The seine package allows researchers to perform modern ecological inference quickly, accurately, and transparently.
- Double/debiased machine learning allows for controlling for confounding covariates, which increases the plausibility of identifying assumptions. Machine learning can be used to estimate the key regression model and avoid strong parametric assumptions made by existing EI methods.
- Sensitivity analysis and benchmarking let researchers understand how violations of their assumptions will affect results.
- A tidy interface makes the package modular and easy to use, and works well with pipe-based workflows.
- Minimal dependencies and efficient estimation routines keep everything fast and lightweight.
This software is experimental
seine and the underlying statistical methods are under active development. The package is not currently recommended for non-expert use.
Installation
You can install the development version of seine with
remotes::install_github("CoryMcCartan/seine")
Example
The package contains county-level data from the 1968 U.S. presidential election for southern states, where Hubert Humphrey (Democrat) ran against Richard Nixon (Republican) and George Wallace (independent; segregationist).
In this data, one might be interested in estimating vote choice by race. To do so, seine provides both a formula interface and a tidy interface through a new ei_spec()

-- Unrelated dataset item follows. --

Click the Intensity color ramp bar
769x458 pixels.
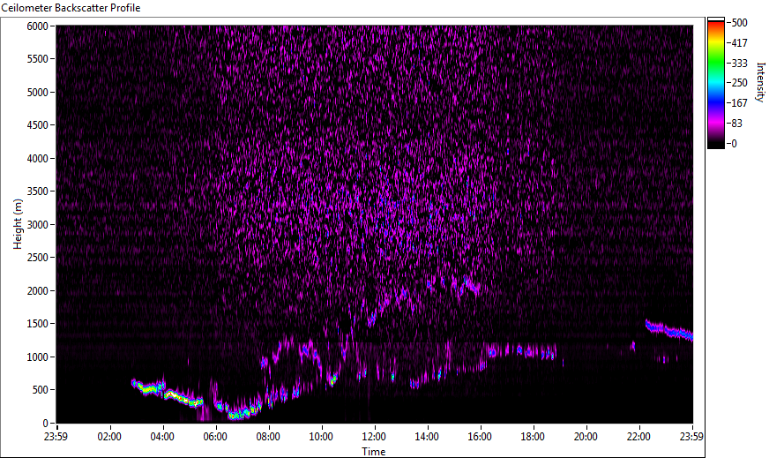715,83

object. Here, we’ll demonstrate the latter.
library(seine)
data(elec_1968)
spec = ei_spec(
elec_1968,
predictors = vap_white:vap_other,
outcome = pres_dem_hum:pres_ind_wal,
total = pres_total,
covariates = c(state, pop_city:pop_rural, farm:educ_coll,
inc_00_03k:inc_25_99k)
)
m = ei_ridge(spec)
rr = ei_riesz(spec, penalty = m$penalty)
ei_est(regr = m, riesz = rr, data = spec, conf_level = 0.95)
#> # A tibble: 9 × 6
#> predictor outcome estimate std.error conf.low conf.high
#> <chr> <chr> <dbl> <dbl> <dbl> <dbl>
#> 1 white dem_hum 0.225 0.0241 0.178 0.273
#> 2 black dem_hum 0.584 0.0601 0.467 0.702
#> 3 other dem_hum 2.92 0.744 1.47 4.38
#> 4 white rep_nix 0.435 0.0365 0.363 0.506
#> 5 black rep_nix -0.0242 0.0367 -0.0962 0.0477
#> 6 other rep_nix -4.75 0.991 -6.69 -2.81
#> 7 white ind_wal 0.339 0.0197 0.300 0.377
#> 8 black ind_wal 0.437 0.0436 0.351 0.522
#> 9 other ind_wal 2.84 0.840 1.20 4.49
This workflow is explained in more detail on the Get Started page, along with demonstrations of data preprocessing and sensitivity analysis.
Name
In addition to being an acronym for “semiparametric ecological inference,” seine (pronounced SAYN) refers to a type of fishing net, which is used to catch fish like tuna in aggregate. A net also is visually similar to the tomography lines which are commonly used to visualize the interaction of the latent data and the accounting identity in 2×2 ecological inference.